THE PROBLEM:
The required result is a copy of each line below in which "will" appears.
+++++
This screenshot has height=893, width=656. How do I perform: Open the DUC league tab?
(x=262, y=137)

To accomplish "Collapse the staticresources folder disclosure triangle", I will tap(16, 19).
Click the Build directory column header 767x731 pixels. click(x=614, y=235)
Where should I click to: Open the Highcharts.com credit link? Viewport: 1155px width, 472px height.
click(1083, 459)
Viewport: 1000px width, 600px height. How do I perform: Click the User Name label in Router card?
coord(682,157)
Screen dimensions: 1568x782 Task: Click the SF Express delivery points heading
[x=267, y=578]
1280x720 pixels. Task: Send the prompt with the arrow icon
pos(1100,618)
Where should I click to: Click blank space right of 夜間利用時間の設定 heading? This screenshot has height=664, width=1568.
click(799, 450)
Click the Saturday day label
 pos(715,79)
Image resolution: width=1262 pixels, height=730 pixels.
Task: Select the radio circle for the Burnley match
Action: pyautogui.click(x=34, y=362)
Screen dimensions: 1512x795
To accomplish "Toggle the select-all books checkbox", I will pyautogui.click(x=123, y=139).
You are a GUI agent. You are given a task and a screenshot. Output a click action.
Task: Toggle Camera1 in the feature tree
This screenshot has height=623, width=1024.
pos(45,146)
+++++
OUTPUT OF THE EXERCISE:
To accomplish "Collapse the staticresources folder disclosure triangle", I will tap(16, 19).
To accomplish "Toggle the select-all books checkbox", I will pyautogui.click(x=123, y=139).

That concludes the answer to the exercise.